Several readers have asked, of all the active investing/trading strategies investigated by research summarized in the blog, which ones that individual investors can practically implement work best. With reservations (because of all the uncertainties, statistical biases/criticisms and contradictory evidence to which the research is subject), here are some best guesses:

The best active investing/trading strategies rely on tendencies of financial markets, social systems of individuals, to overreact or underreact systematically to new information. Confirmation bias sustains misreaction. Misreaction is complex: (1) misreactions to good/bad information may be asymmetrical in both degree and speed; and (2) misreaction may be path dependent, such that similar new information may lead to different misreactions under different market conditions. To the extent they are predictable, misreactions present complementary momentum and value trading/investing opportunities. Momentum and value are aspects of the same sloshing of investment funds from asset class to asset class, and from asset to asset within class. Because of misreaction dynamics and asymmetries, one must be more nimble (higher portfolio rebalancing frequency) to exploit momentum than value, and to exploit overvaluation than undervaluation. Many technical trading schemes relate to attempts to detect investor misreaction.

Time-limited derivatives consistently (and asymmetrically) impound some misreaction in their prices.

There are some cultural rules less fundamental to human nature (when people pay taxes, rules for capital gains taxation, when people make retirement fund contributions, political cycles) that systematically affect asset prices. These rules lead to calendar effects.

Data snooping bias and defects in statistical assumptions are pervasive (infecting popular technical analysis most severely) and substantially dent the credibility of the body of investing/trading research (see Investing Demons).

▶ [Information shown]:
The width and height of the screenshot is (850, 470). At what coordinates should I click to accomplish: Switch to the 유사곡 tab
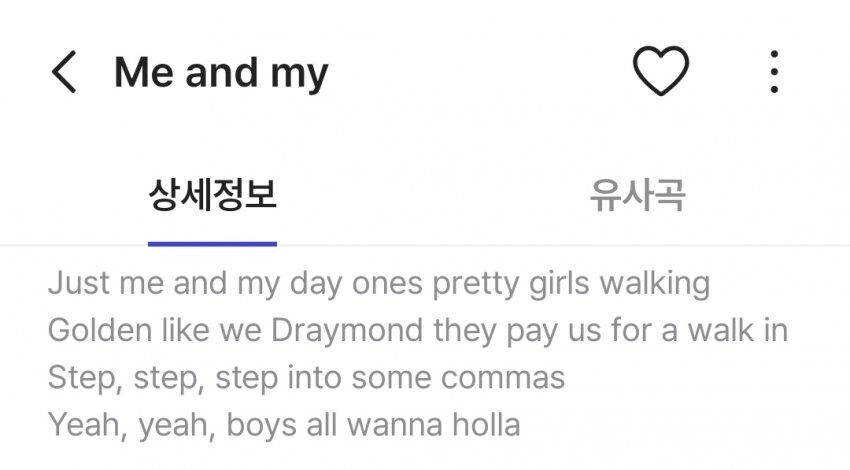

▶ [What you need to do]:
**a.** According to the investing text, what sustains misreaction?
**b.** Return the passage of the investing text between "There are some" and "to calendar effects.", inclusive, copied word for word.

▶ [Responses by task]:
**a.** Confirmation bias.

**b.**
There are some cultural rules less fundamental to human nature (when people pay taxes, rules for capital gains taxation, when people make retirement fund contributions, political cycles) that systematically affect asset prices. These rules lead to calendar effects.